PORTSMOUTH, N.H.—When a beginning architect became smitten with a young schoolteacher back in 1972, he designed a solution for her students' problem.
They needed a playground, but the school had a budget of just $100 for it, Kit Klews recalled.
"She was a very attractive woman, so I had a lot of incentive to figure out a way to build a playground for her kids," he said, chuckling.
The ideas he came up with—turning scrap tires into creative play structures and enlisting volunteers to eliminate labor costs—created a playground kids love to bounce around in.
Mr. Klew's success didn't hurt his quest to win the teacher's hand in marriage as she became Mrs. Noele Klews. And recycling discarded tires into community-built playgrounds became the core concept of the company he founded, Learning Structures Inc.
Since incorporating in 1976, the company has custom-designed and supervised the volunteer construction of more than 500 playgrounds around the country. Recent inquiries to the firm's Web site (www.learningstructures.com) from Asia, Africa and South America have spurred talk of exporting the concept around the globe, particularly to developing nations, Mr. Klews said.
Recycled materials became a bigger component of LSI playgrounds in the early 1990s, when the company began using Trex, a post-consumer recycled plastic and wood fiber composite, for decking, siding and rails, Joseph Cicirelli said. He joined LSI in 1989 and purchased the company from Mr. Klews this year.
Mr. Klews, who stayed on as senior designer, said LSI also uses recycled high density polyethylene for slide beds and tunnels.
"About 25 to 30 percent of the materials we use are recycled," Mr. Cicirelli said. "We anticipate that is going to grow significantly in the next three to four years and reach 50 percent or more."
Kindergarten teacher Kathy Yant helped organize the 200 volunteers who built the LSI playground at the Wellington School in Upper Arlington, Ohio, in May.
"I'm sure our science classes, as they talk about recycling, will go out to the playground to see how all of the recycled materials are incorporated," Ms. Yant said.
"People can have a preconceived misconception that old tires are grimy and dirty and ugly," Mr. Cicirelli said. "But when folks see what we do with them, they love it."
Tires also are shredded into chips for walkways and soft, safe landing areas, and processed into mats for handicapped and wheelchair access.
In Maryland, the Environmental Services Agency has sponsored eight LSI playgrounds, including five in state parks. "They're very popular. The kids have a great time," said Abby Pascual, an environmental specialist in the scrap tire division.

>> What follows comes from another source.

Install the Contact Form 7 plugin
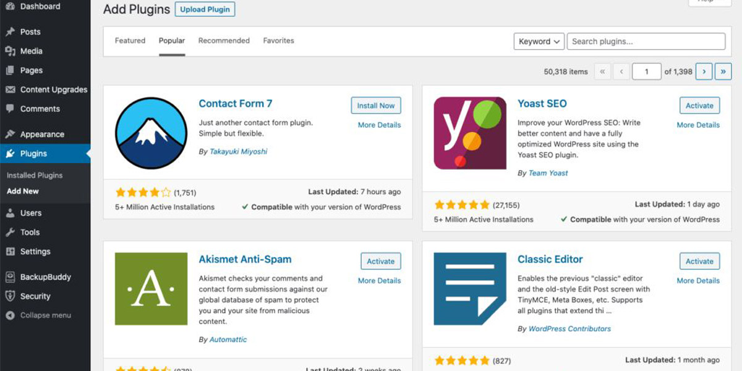Image resolution: width=742 pixels, height=371 pixels. (x=376, y=106)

The state park projects average 300 whole and 2,000 shredded tires, she said. LSI typically uses 100 to 150 whole tires and several hundred shredded tires, Mr. Cicirelli said.

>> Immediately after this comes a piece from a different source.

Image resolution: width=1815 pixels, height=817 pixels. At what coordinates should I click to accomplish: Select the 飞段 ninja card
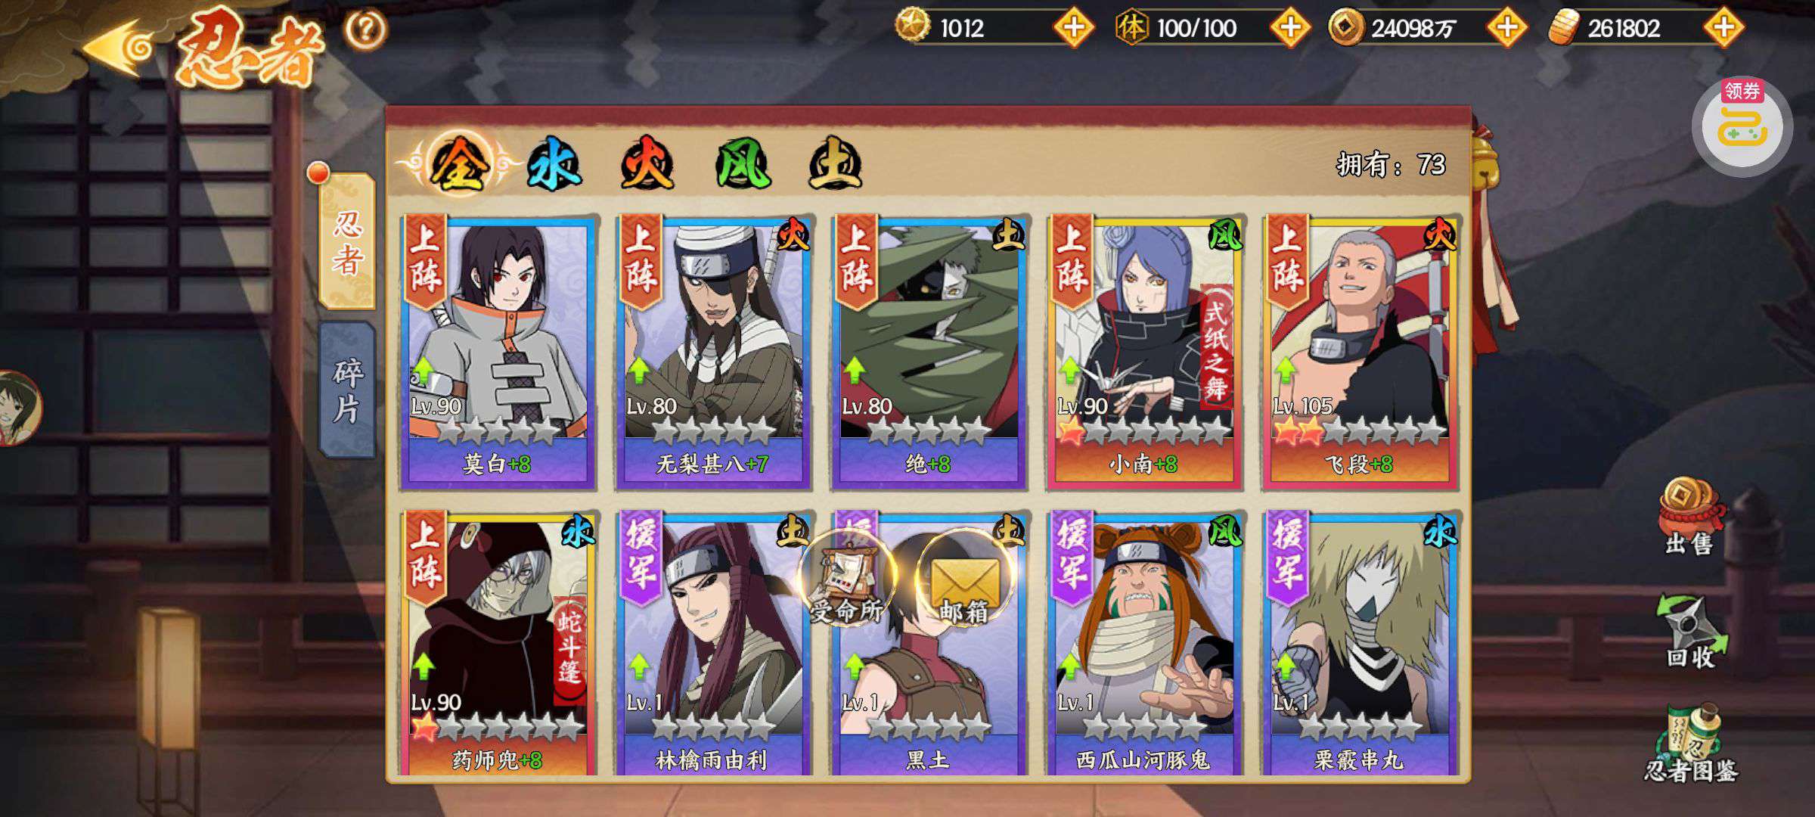[1359, 352]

Ms. Pascual said the greatest environmental benefit is "raising awareness of the scrap tire problem, and showing the type of beneficial things you can do with them. That's really our purpose."
In a state trying to find ways to recycle more than 1 million tires per year, she said, "You don't get rid of that many tires in a playground, but it does open people's eyes to possibilities."
The average LSI playground is 14,000 to 18,000 square feet, costs $35,000 to $45,000, and is built over three days by 150 to 170 volunteers who cut the conventional price by more than half, Mr. Cicirelli said. "We estimate that if you spend $35,000 with us, you're getting the equivalent of about a $90,000 playground," he said.
Volunteer involvement and the community spirit it fosters have "become so important, they almost eclipse the cost savings and the final product," Mr. Klews said. "People tell us it was such a great experience."
"We don't have many opportunities in our communities anymore to band together for a significant project," Mr. Cicirelli said.